En lugar de que cada empresa busque individualmente una solución a sus desplazamientos, la coordinación entre empresas, administraciones y trabajadores puede permitir diseñar soluciones compartidas y mucho más eficientes.

Y la ciudadanía también debe formar parte de este proceso. Porque explicar el porqué y el para qué de cada medida es tan importante como diseñarla.

Una ZBE no debería comunicarse únicamente desde la perspectiva de lo que se restringe. Debe explicarse qué se pretende conseguir y qué beneficios tendrá para las personas: menos contaminación, desplazamientos más eficientes, mejores alternativas de transporte, ahorro de tiempo y costes y espacios urbanos más habitables.

La movilidad sostenible debe demostrar su retorno

Para que esta transformación sea efectiva, la planificación debe ir acompañada de recursos.

Los próximos presupuestos representan una oportunidad para que municipios y administraciones incorporen partidas destinadas a ejecutar las medidas previstas en sus estrategias de movilidad.

Pero también debemos cambiar la forma de medir estas inversiones.

La pregunta no debería ser únicamente cuánto cuesta una medida, sino también qué retorno genera.

Una red de transporte colectivo más eficiente puede reducir tiempos y costes de desplazamiento.
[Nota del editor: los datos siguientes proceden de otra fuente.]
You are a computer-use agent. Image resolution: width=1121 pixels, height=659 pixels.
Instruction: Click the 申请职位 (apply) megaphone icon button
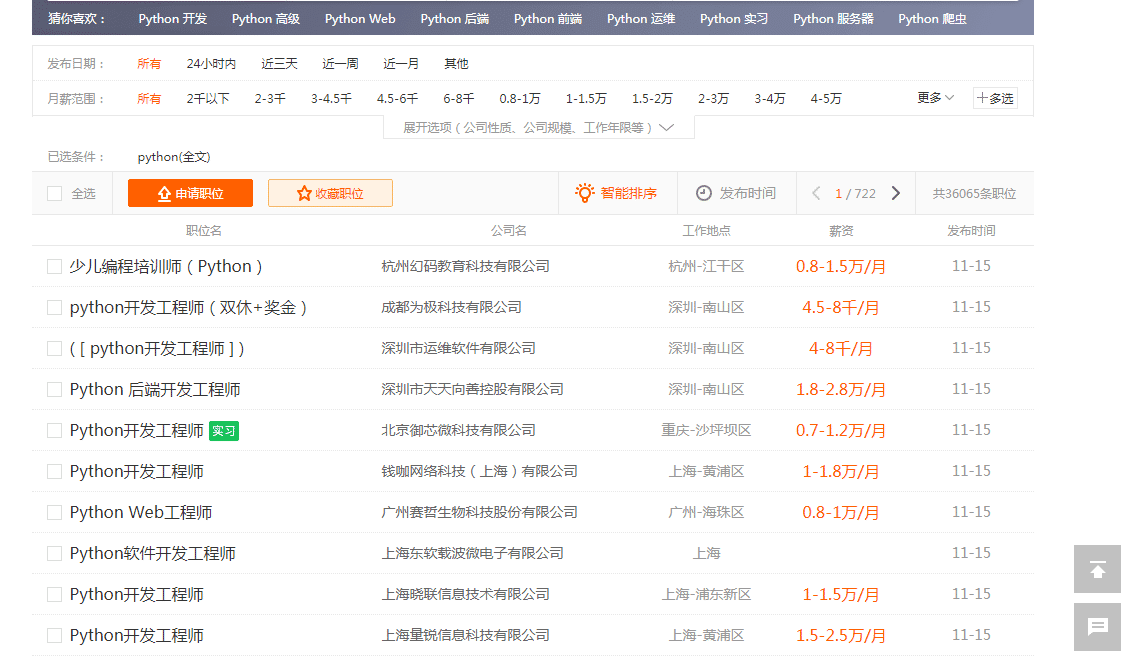(x=189, y=193)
Una mejor gestión de la movilidad al trabajo puede disminuir los viajes en vehículo privado. Una logística urbana más ordenada puede mejorar la eficiencia de las empresas. Una red de recarga adecuada puede facilitar la electrificación. Y una ciudad con espacios más accesibles y saludables genera beneficios que van mucho más allá de la movilidad.
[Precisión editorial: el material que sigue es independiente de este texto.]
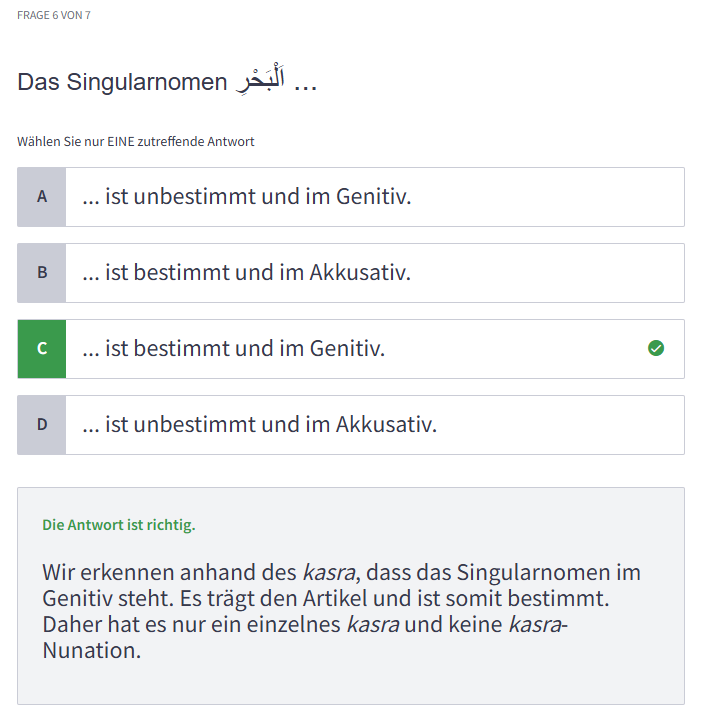Click 'Genitiv steht' in the explanation text
Image resolution: width=705 pixels, height=719 pixels.
click(108, 598)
Por eso, los recursos son necesarios, pero también lo es priorizar las actuaciones que generen mayor impacto y retorno.

Hacerlo juntos para avanzar más rápido

El gran reto de los municipios no es cumplir cada obligación de manera independiente. Es convertir todas ellas en una estrategia de movilidad coherente.

Las ZBE, los Planes de Movilidad Urbana Sostenible, los planes de movilidad al trabajo, la electrificación, la infraestructura de recarga, el transporte público o la movilidad activa no son piezas aisladas. Forman parte de una misma transformación.

Y para que funcione, necesitamos que administraciones, empresas, ciudadanía y demás grupos de interés participen en ella.

El caso de Málaga puede plantear dificultades y abrir debates jurídicos que deberán resolverse por las vías correspondientes. Pero no debería interpretarse como una razón para retroceder.

Debe ser una oportunidad para avanzar mejor y para garantizar que las medidas de movilidad sostenible se despliegan de forma eficiente y con el mayor beneficio posible para la sociedad. Porque la movilidad de los municipios es, sin duda, un reto. Pero también es una oportunidad para construir ciudades más eficientes, saludables, competitivas y sostenibles.

Y esa oportunidad solo podremos aprovecharla si avanzamos juntos.